Of special value to God's church on earth today--the keepers of His vineyard--are the messages of counsel and admonition given through the prophets who have made plain His eternal purpose in behalf of mankind. In the teachings of the prophets, His love for the lost race and His plan for their salvation are clearly revealed. The story of Israel's call, of their successes and failures, of their restoration to divine favor, of their rejection of the Master of the vineyard, and of the carrying out of the plan of the ages by a goodly remnant to whom are to be fulfilled all the covenant promises--this has been the theme of God's messengers to His church throughout the centuries that have passed. And today God's message to His church--to those who are occupying His vineyard as faithful husbandmen--is none other than that spoken through the prophet of old:

"Sing ye unto her, A vineyard of red wine. I the Lord do keep it; I will water it every moment: lest any hurt it, I will keep it night and day." Isaiah 27:2, 3.

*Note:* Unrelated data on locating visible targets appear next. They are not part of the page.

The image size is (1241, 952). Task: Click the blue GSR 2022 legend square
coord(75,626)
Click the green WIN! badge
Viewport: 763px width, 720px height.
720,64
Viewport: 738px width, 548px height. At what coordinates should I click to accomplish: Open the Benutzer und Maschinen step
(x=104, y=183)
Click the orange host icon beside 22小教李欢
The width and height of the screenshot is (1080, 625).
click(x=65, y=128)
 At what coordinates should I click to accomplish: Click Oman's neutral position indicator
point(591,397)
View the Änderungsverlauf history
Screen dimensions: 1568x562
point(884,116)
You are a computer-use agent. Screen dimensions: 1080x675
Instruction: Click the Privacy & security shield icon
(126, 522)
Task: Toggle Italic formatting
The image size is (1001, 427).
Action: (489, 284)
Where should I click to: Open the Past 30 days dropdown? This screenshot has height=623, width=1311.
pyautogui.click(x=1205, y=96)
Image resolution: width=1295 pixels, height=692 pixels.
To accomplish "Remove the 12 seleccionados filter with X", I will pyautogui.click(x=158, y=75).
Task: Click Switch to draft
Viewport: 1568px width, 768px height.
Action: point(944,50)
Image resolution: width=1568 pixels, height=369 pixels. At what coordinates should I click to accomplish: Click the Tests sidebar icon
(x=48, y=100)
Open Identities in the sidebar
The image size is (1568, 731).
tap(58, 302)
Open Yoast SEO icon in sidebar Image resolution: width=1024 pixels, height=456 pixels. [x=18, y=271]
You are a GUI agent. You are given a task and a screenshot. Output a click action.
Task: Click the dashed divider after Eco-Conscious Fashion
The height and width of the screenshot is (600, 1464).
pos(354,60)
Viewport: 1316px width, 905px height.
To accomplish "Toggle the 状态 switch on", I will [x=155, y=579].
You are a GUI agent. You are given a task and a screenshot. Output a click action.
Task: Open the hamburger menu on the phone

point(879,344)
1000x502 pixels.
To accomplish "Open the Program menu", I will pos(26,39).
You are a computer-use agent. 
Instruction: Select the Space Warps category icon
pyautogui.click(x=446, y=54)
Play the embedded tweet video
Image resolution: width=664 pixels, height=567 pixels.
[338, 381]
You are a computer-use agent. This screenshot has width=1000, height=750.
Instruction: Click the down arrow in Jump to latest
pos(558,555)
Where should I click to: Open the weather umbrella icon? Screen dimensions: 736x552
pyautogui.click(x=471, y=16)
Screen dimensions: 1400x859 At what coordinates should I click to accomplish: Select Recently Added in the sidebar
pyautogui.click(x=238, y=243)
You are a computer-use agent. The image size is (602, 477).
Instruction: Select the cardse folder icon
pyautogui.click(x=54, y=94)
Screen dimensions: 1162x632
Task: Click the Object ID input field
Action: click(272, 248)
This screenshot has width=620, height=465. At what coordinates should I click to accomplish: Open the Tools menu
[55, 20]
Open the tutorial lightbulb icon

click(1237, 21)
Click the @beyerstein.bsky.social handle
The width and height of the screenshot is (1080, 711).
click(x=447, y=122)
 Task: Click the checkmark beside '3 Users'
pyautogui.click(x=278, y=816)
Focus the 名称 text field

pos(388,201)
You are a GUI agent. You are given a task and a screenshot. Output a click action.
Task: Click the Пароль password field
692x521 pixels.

Let Israel hope in God. The Master of the vineyard is even now gathering from among men of all nations and peoples the precious fruits for which He has long been waiting. Soon He will come unto His own; and in that glad day His eternal purpose for the house of Israel will finally be fulfilled. "He shall cause them that come of Jacob to take root: Israel shall blossom and bud, and fill the face of the world with fruit." Verse 6.